Exercise description - Every line below that includes the word "agent" needs to be copied.

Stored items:
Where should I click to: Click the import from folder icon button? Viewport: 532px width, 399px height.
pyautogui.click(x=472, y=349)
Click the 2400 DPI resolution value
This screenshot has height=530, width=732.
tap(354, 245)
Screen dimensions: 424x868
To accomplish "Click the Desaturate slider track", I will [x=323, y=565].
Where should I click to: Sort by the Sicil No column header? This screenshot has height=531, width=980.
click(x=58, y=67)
--
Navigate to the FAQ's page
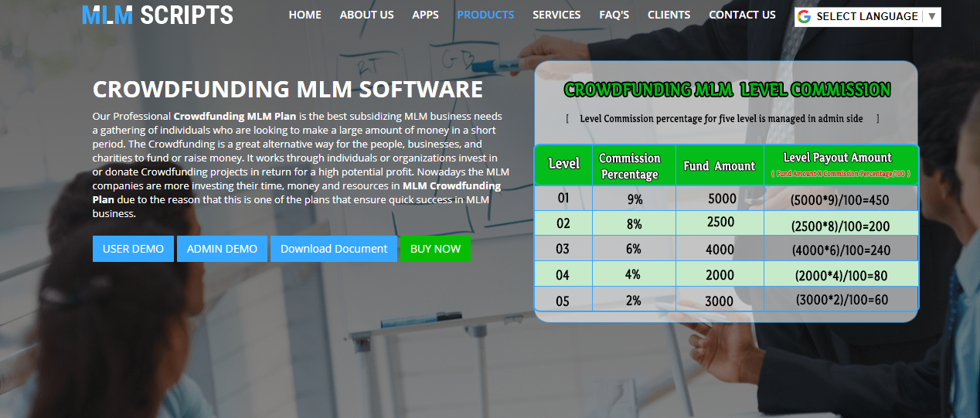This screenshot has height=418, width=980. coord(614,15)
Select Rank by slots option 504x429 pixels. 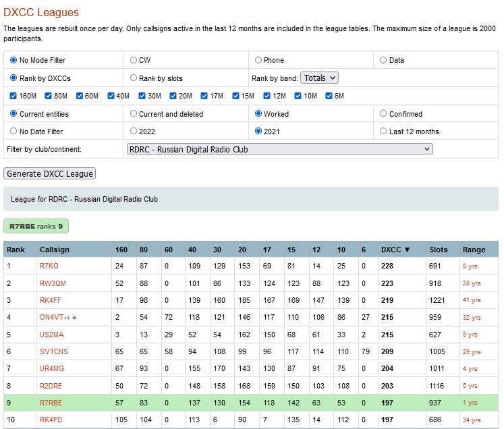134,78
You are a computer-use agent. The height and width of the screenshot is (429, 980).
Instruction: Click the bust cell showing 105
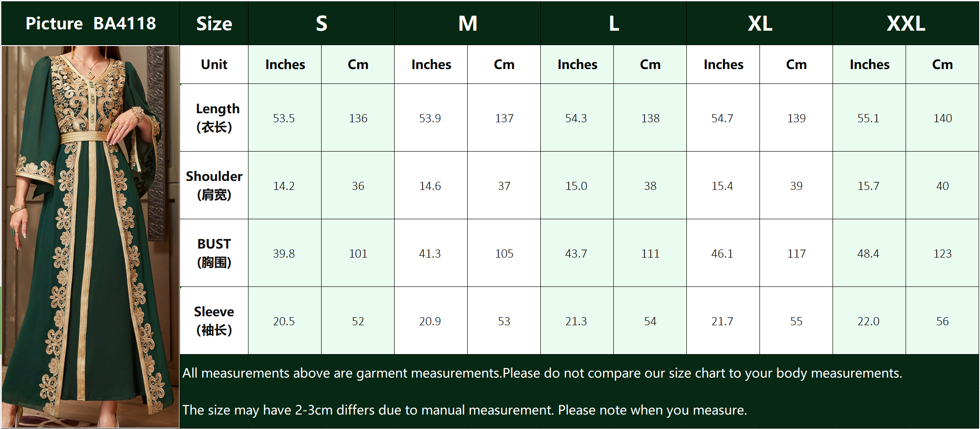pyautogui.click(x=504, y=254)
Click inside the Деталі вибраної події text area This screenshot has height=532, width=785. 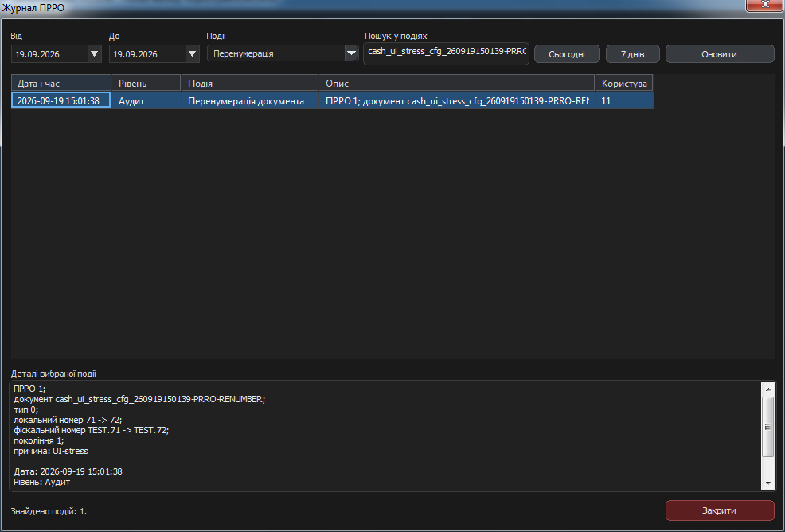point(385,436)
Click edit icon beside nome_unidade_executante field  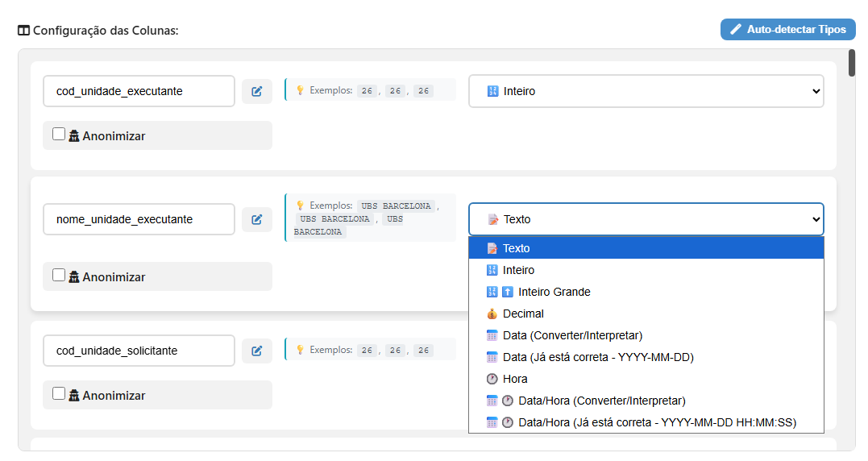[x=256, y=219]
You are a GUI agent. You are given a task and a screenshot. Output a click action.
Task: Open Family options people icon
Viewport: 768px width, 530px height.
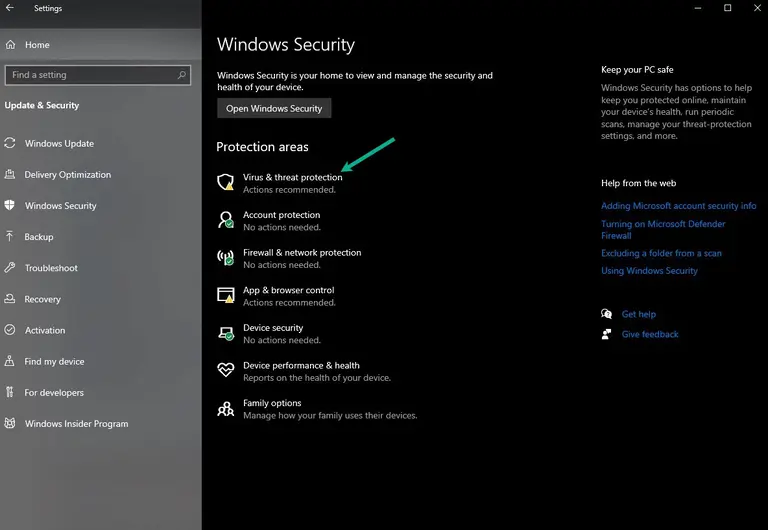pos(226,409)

Output for this exercise -
You are a computer-use agent. The height and width of the screenshot is (429, 980).
You are a GUI agent. You are given a task and a screenshot. Output a click action.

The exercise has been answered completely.